J’avais appris à lire et à écrire avec mon père en russe, j’avais aussi
des notions de calcul et d’autres matières comme l’histoire ou la géographie
mais je ne parlais pas très bien en français par contre je le comprenais
correctement.
A six ans ma mère, qui travaillait à domicile en peignant des châles,
me présenta une grande fille de treize
ans nommée Yvette qui devait m’emmener et me ramener de l’école. Je
n’avais pas fait la maternelle et je ne connaissais personne car mes parents ne
me laissaient pas jouer dehors à cause de la rue où passaient les voitures.

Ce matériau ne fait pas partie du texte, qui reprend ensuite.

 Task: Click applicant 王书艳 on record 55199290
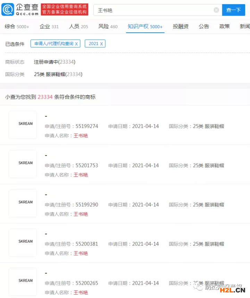click(81, 214)
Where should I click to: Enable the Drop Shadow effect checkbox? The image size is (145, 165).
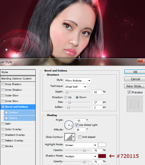click(3, 84)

A l’école je me sentis bien seule, j’eus beaucoup de réflexions du
genre « tu es d’où ? « Pourquoi tu parles pas comme
nous ? » Mais le pire c’était quand je sortais, les garçons me
lançaient des cailloux en me traitant de sale russe et Yvette avait du mal à le
gérer. D’une part je détestai l’école car on me considérait comme un être à
part et d’autre part je décidai d’écrire aussi bien que les autres et je
m’appliquai beaucoup.
Un jour on nous demanda de poser pour une photo dans une cabine,
c’étaient comme des photomatons, je ne connaissais pas et je me suis sentie
effrayée, on le voit sur la photo car j’étais prête à pleurer ne comprenant pas
ce qu’on voulait me faire. J’étais la première étant assise devant.
Malgré tout, le matin je traînai pour ne pas aller en classe.
Cette année papa ramena à la maison une radio et nous pouvions capter
radio Moscou. Maman retenait les contes pour me les raconter et parfois
j’entendais des chants russes. Ma sœur n’habitait plus chez nous et nous
n’étions que tous les trois et la sérénité était revenue ou du moins en
apparence.
Le soir il nous arrivait de jouer aux cartes, des jeux russes surtout
pour enfants et un soir je dis en riant :
-
Je donne ma
parole d’honneur que je n’ai pas la dame de cœur,
-
Montre ton jeu
me dit papa d’un ton sec et bien sûr je l’avais.
-
On ne donne pas
une parole d’honneur quand on a l’intention de mentir c’est très grave ce que
tu as fais, la parole d’honneur ne se donne que pour des choses très
importantes. Va te coucher, je ne joue pas avec une menteuse.
J’étais trop jeune pour bien comprendre mais ses mots sont restés
gravés dans ma mémoire.
En même temps je commençais à percevoir qu’il y avait une différence
entre les adultes et moi, ils pouvaient me mentir sans que ce soit important
mais pas la réciproque, quand c’était moi ça devenait très grave, ce problème me trotta longtemps
dans la tête. J’étais déjà introvertie et je n’en parlai à personne, plus tard
ce fut trop tard je l’analysais toute seule.
Au moins à la fin de l’année je savais me débrouiller pour lire et pour
écrire, j’étais la deuxième de la classe et mes parents furent fiers de moi.
Je ne fis qu’une année scolaire à Villejuif et je connaissais très peu
les enfants de la ville aussi quand je venais je restais avec maman.